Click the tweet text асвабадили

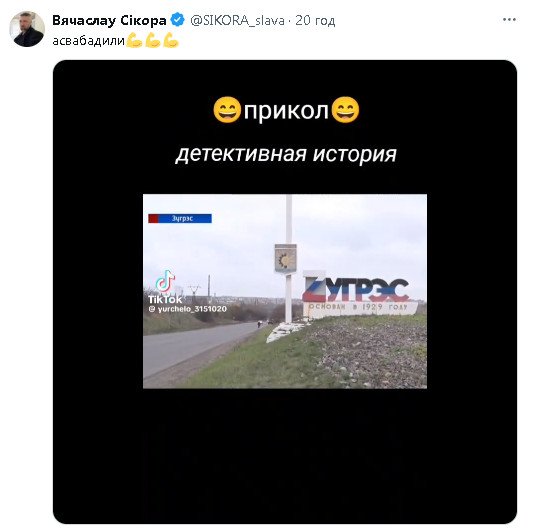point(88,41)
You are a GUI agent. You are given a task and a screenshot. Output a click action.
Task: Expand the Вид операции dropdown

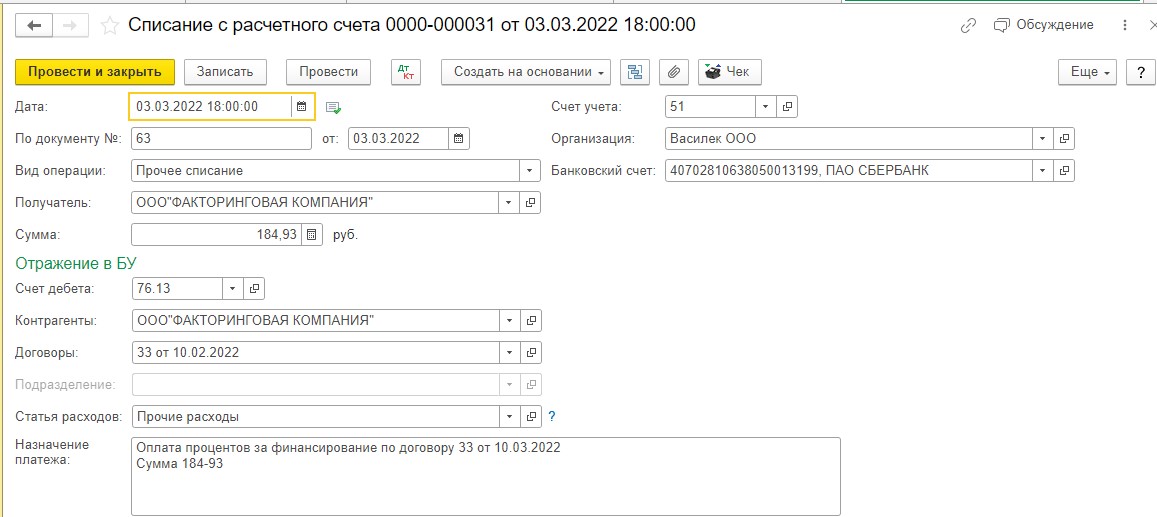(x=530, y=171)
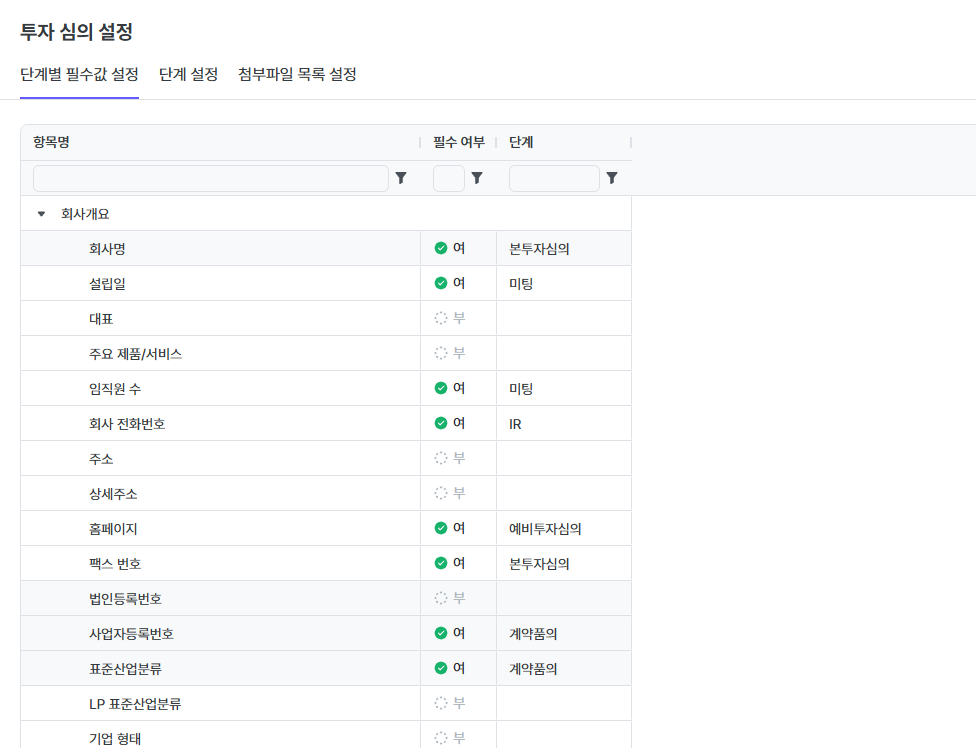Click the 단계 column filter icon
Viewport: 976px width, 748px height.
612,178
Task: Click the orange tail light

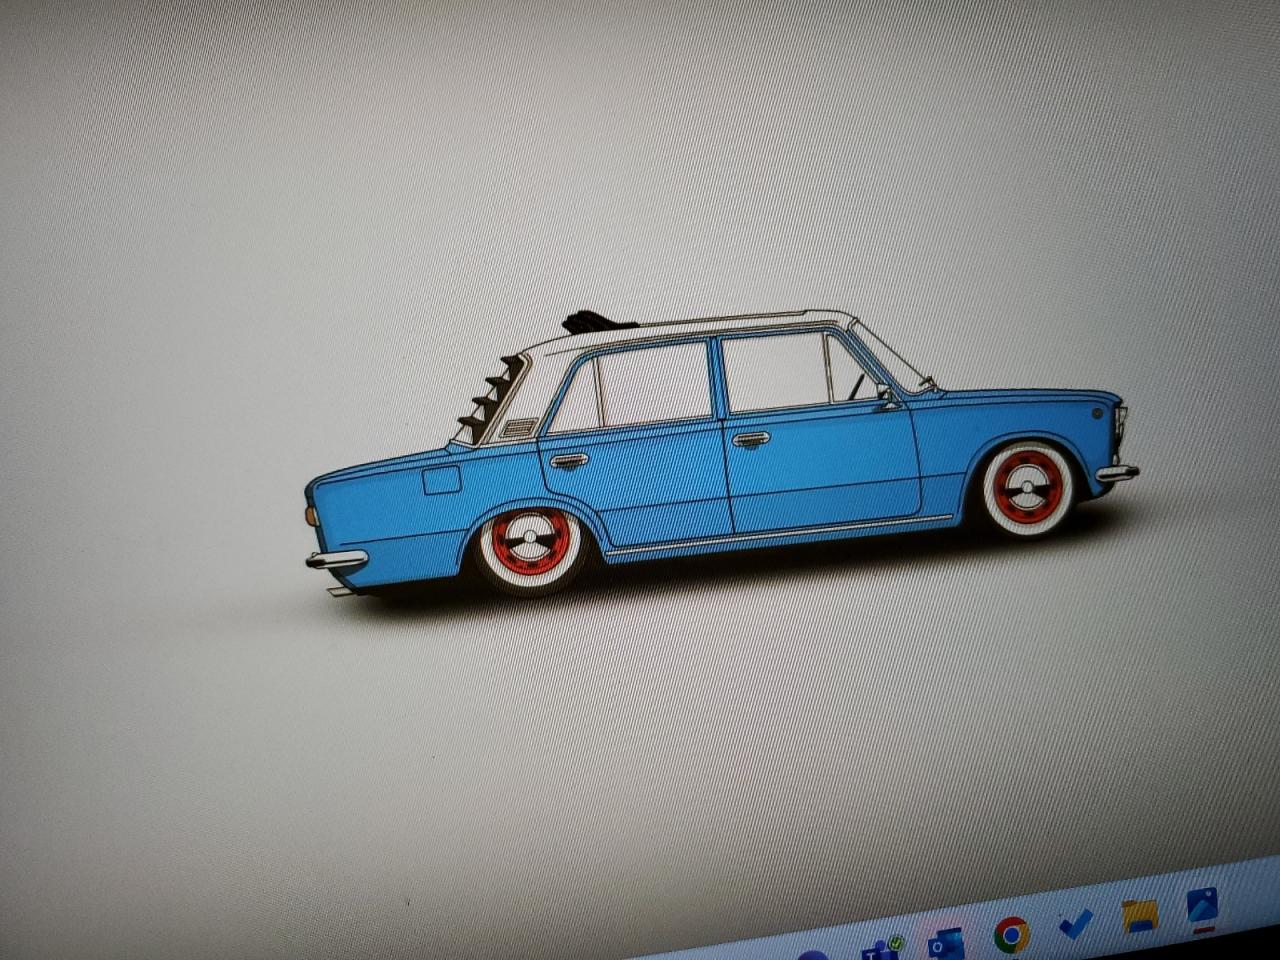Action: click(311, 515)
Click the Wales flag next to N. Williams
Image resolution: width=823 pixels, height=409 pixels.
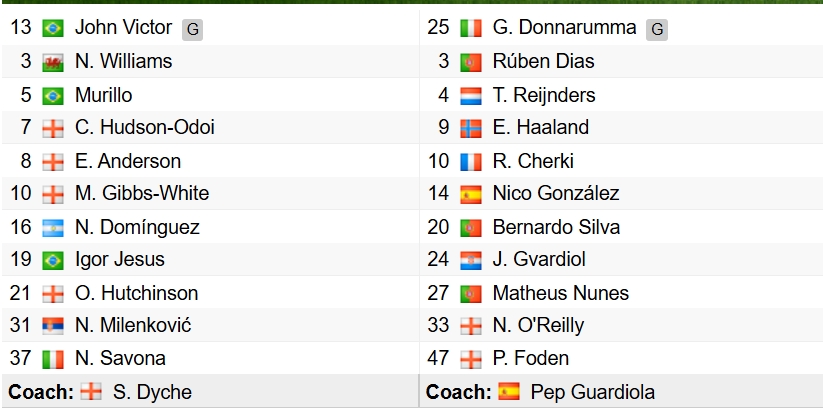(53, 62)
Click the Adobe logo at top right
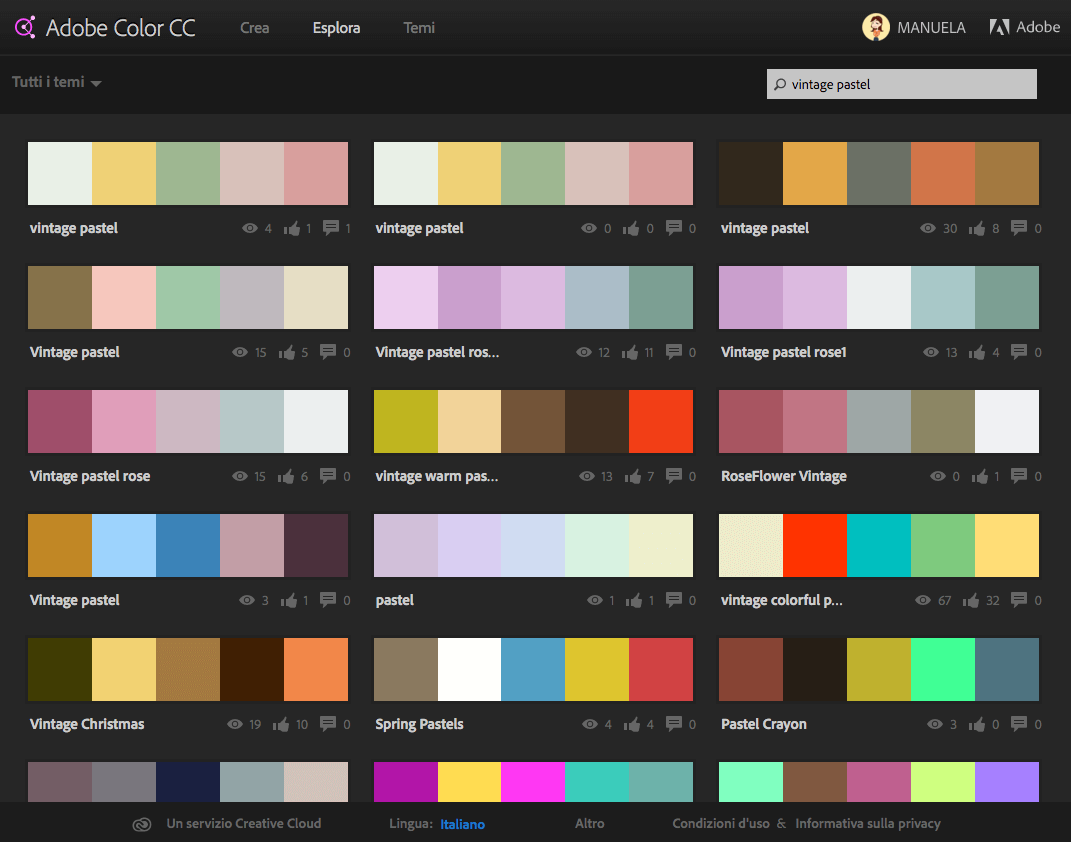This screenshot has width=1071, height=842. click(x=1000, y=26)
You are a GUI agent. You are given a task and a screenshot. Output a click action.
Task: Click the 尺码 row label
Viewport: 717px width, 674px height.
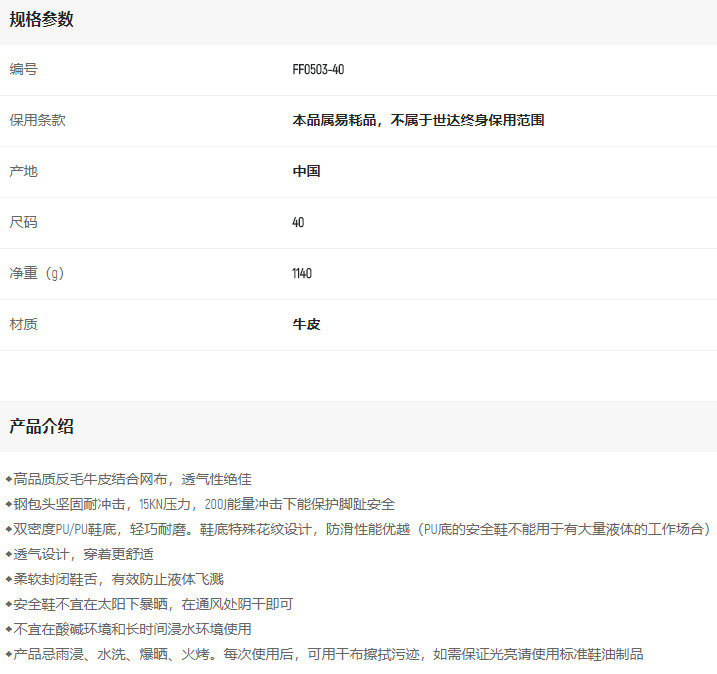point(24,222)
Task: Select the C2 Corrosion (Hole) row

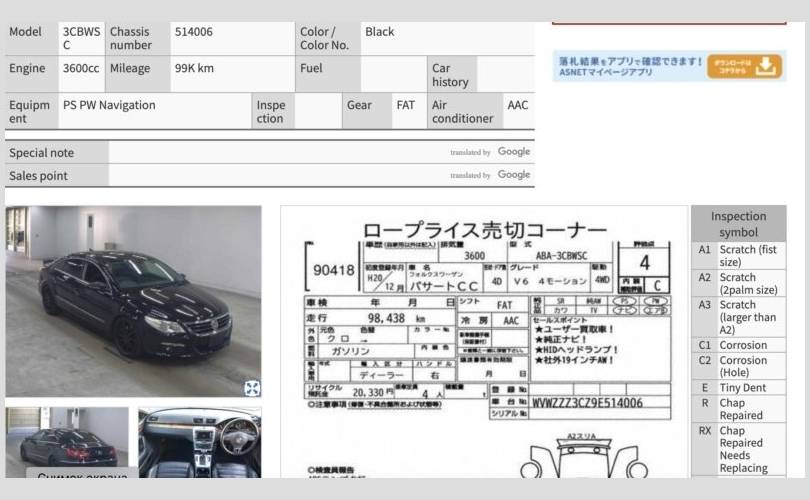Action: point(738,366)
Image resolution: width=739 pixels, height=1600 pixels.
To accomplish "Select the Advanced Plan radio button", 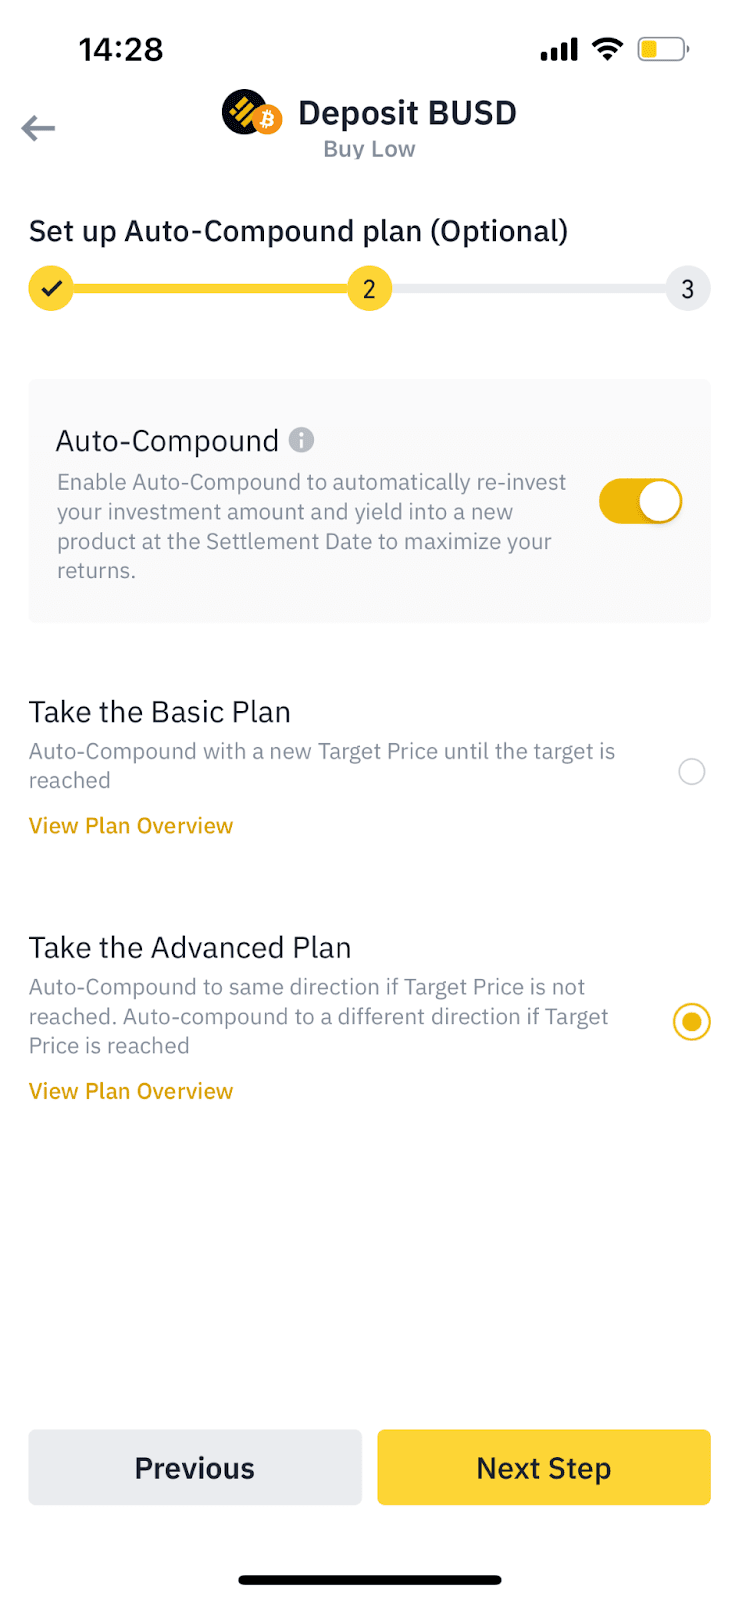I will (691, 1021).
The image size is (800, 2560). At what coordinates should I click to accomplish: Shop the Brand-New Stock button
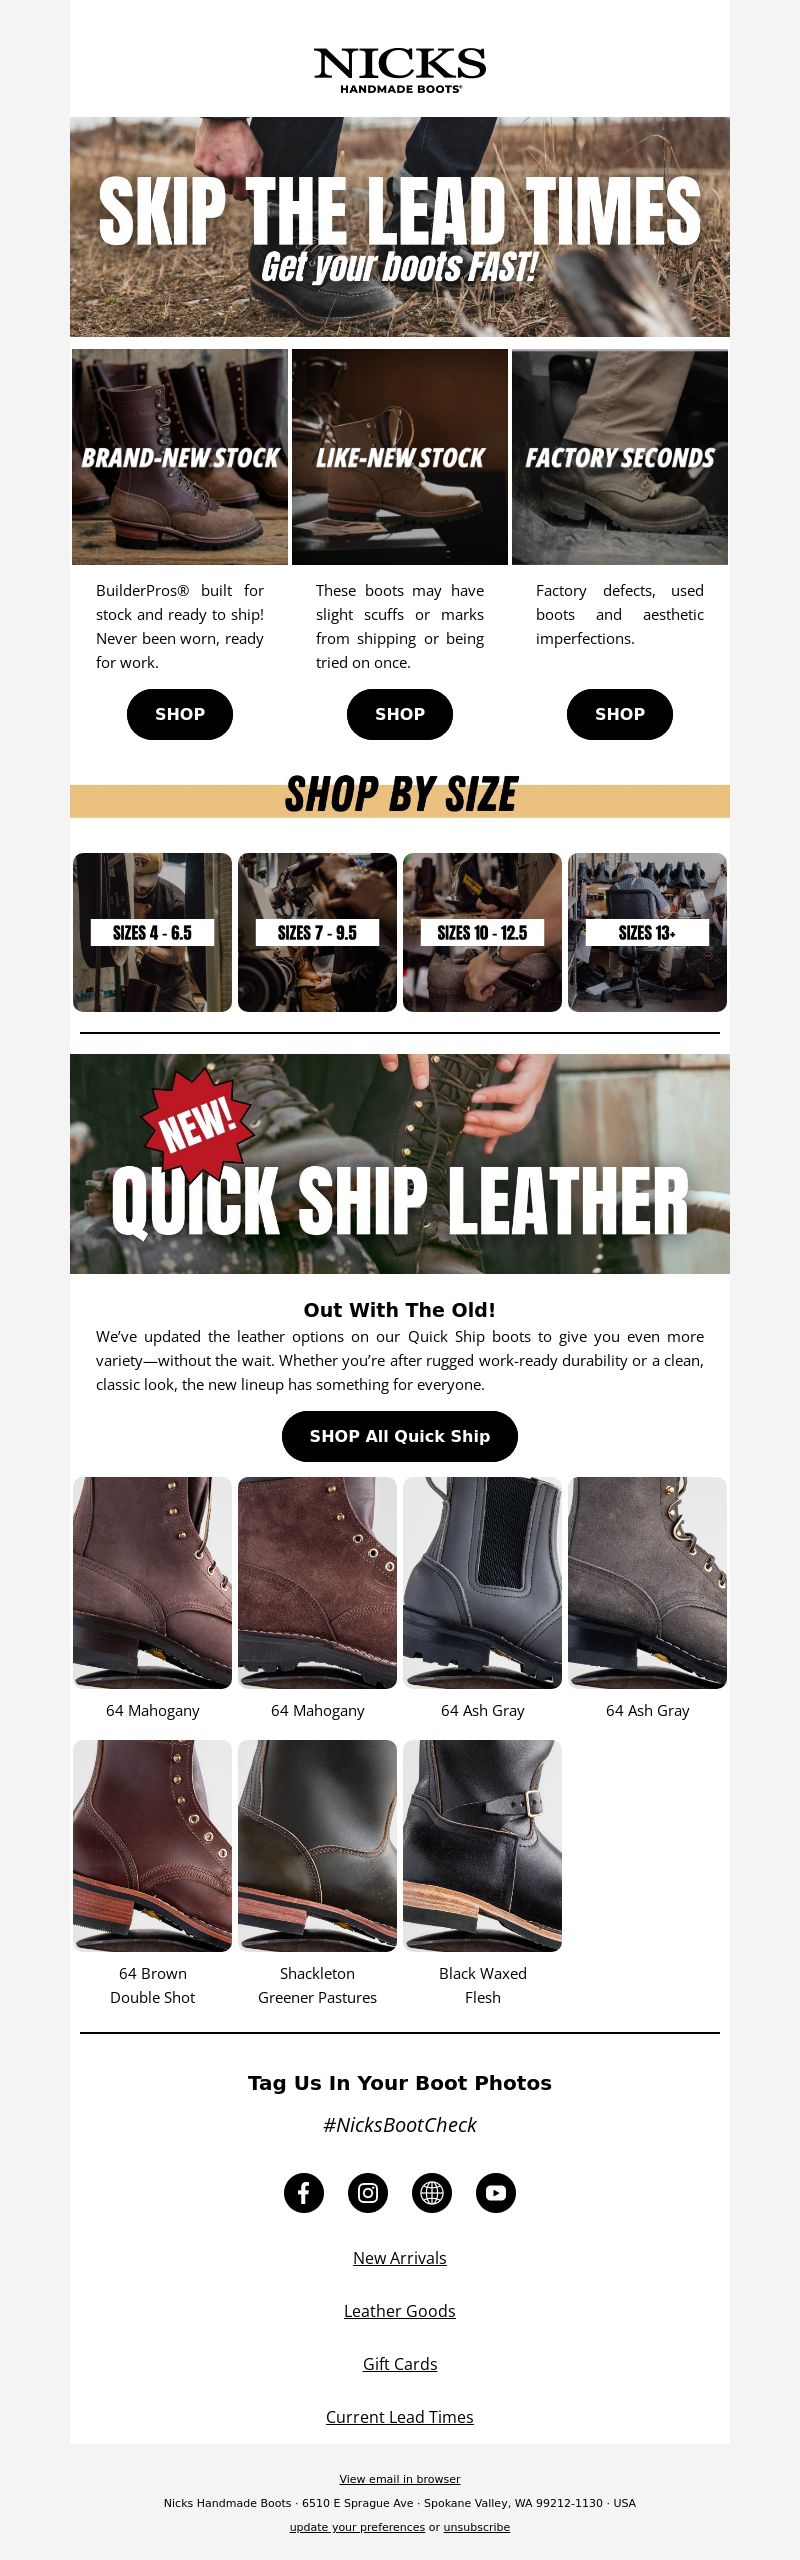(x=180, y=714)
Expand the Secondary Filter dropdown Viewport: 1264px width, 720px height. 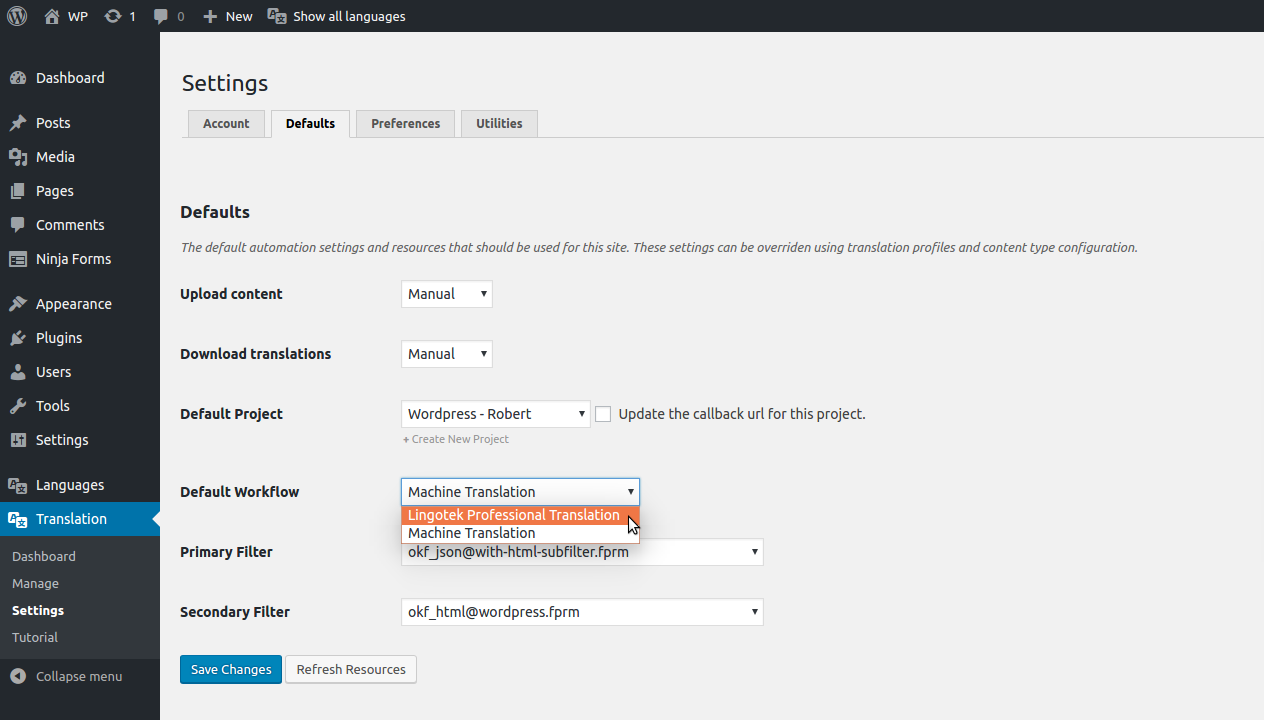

* * * * * * *

> **What to produce**
Copy exactly the lines of the entries above from the one containing "Click the Wales flag next to N. Williams" through the one containing "Task: Click the 尺码 row label". Both end lines count; pictures do not.

> **Task output**
Click the Wales flag next to N. Williams
Image resolution: width=823 pixels, height=409 pixels.
(53, 62)
Click the Adobe logo at top right
This screenshot has width=1071, height=842. click(x=1000, y=26)
You are a GUI agent. You are given a task and a screenshot. Output a click action.
Task: Click the 尺码 row label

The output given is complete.